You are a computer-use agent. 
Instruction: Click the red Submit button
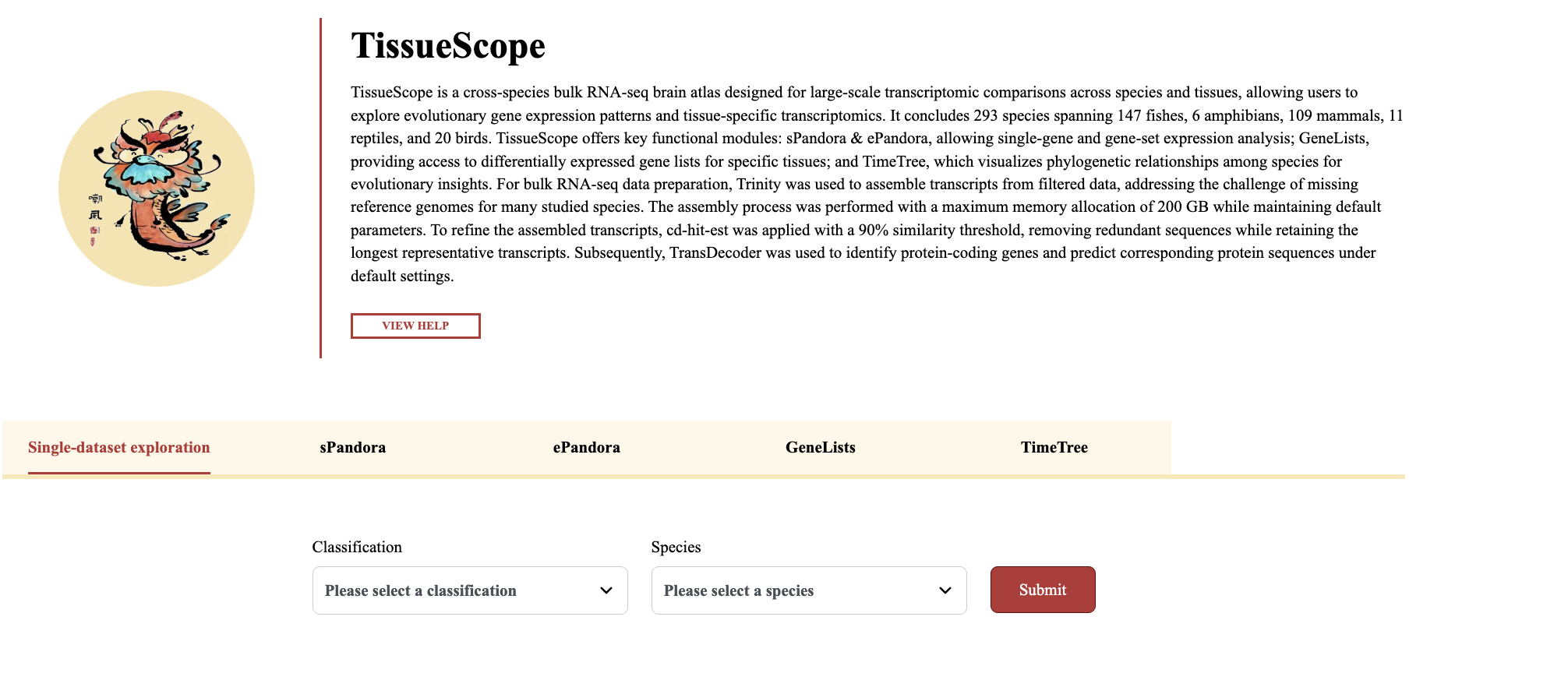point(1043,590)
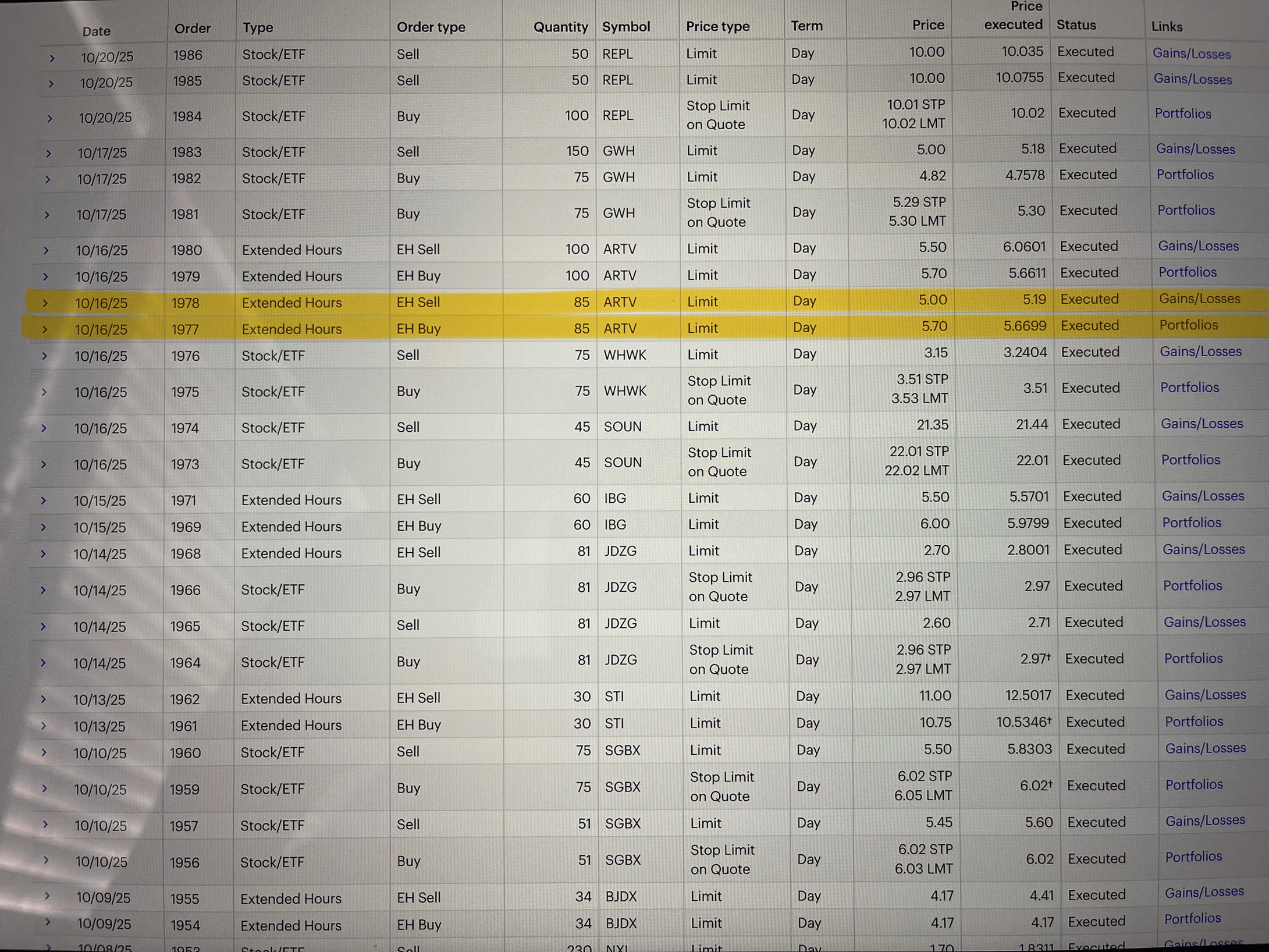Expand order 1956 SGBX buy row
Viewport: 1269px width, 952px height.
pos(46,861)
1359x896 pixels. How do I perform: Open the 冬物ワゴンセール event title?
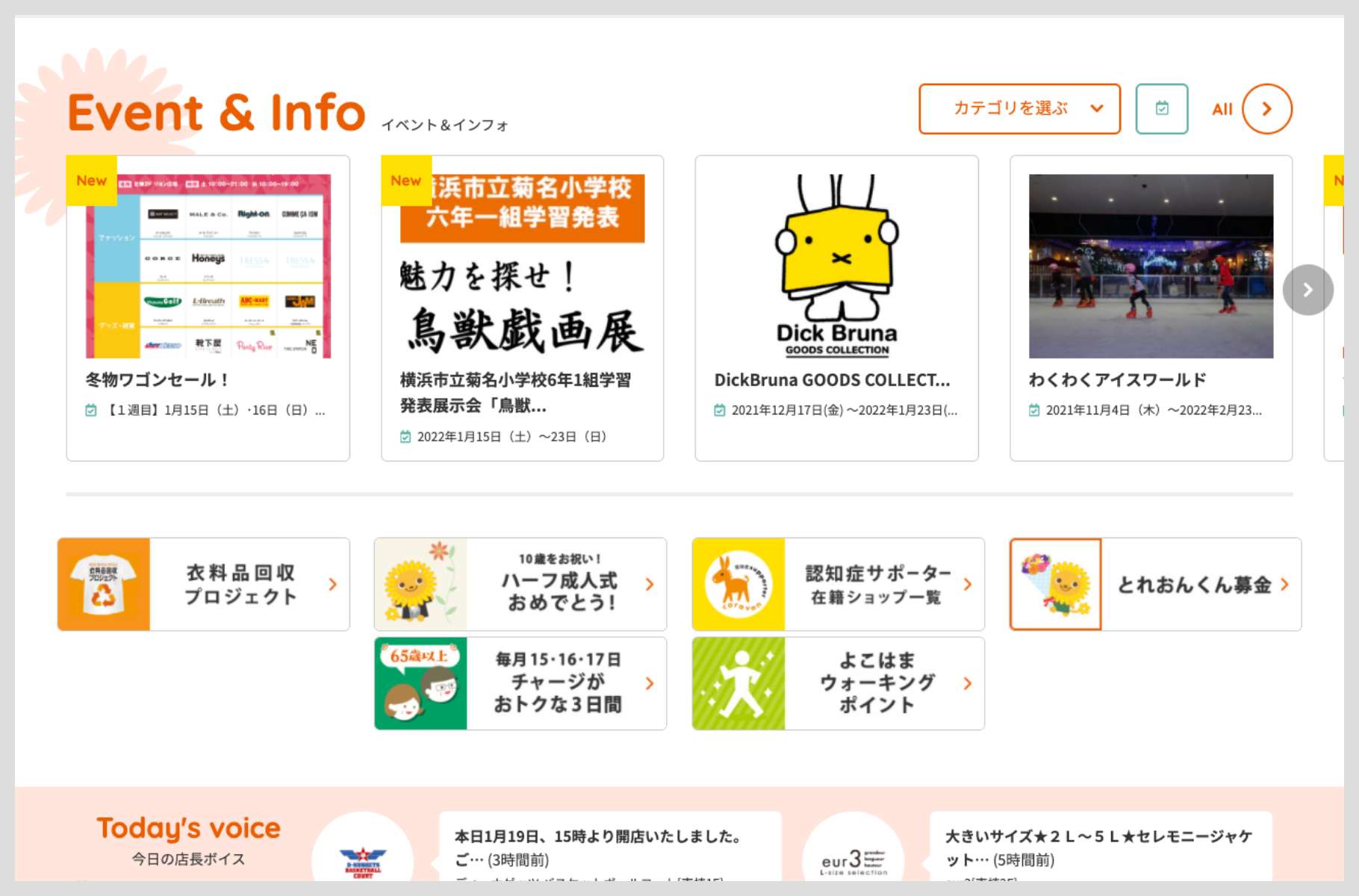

**THE TASK**
No pictures belong in the copy. Return exactly the lines from the line containing "Instruction: Click the red Submit button" through the last line of the listing.

**TASK ANSWER**
Instruction: Click the red Submit button
point(1043,590)
Expand order 1956 SGBX buy row
Viewport: 1269px width, 952px height.
pos(46,861)
1359x896 pixels. How do I perform: Open the 冬物ワゴンセール event title?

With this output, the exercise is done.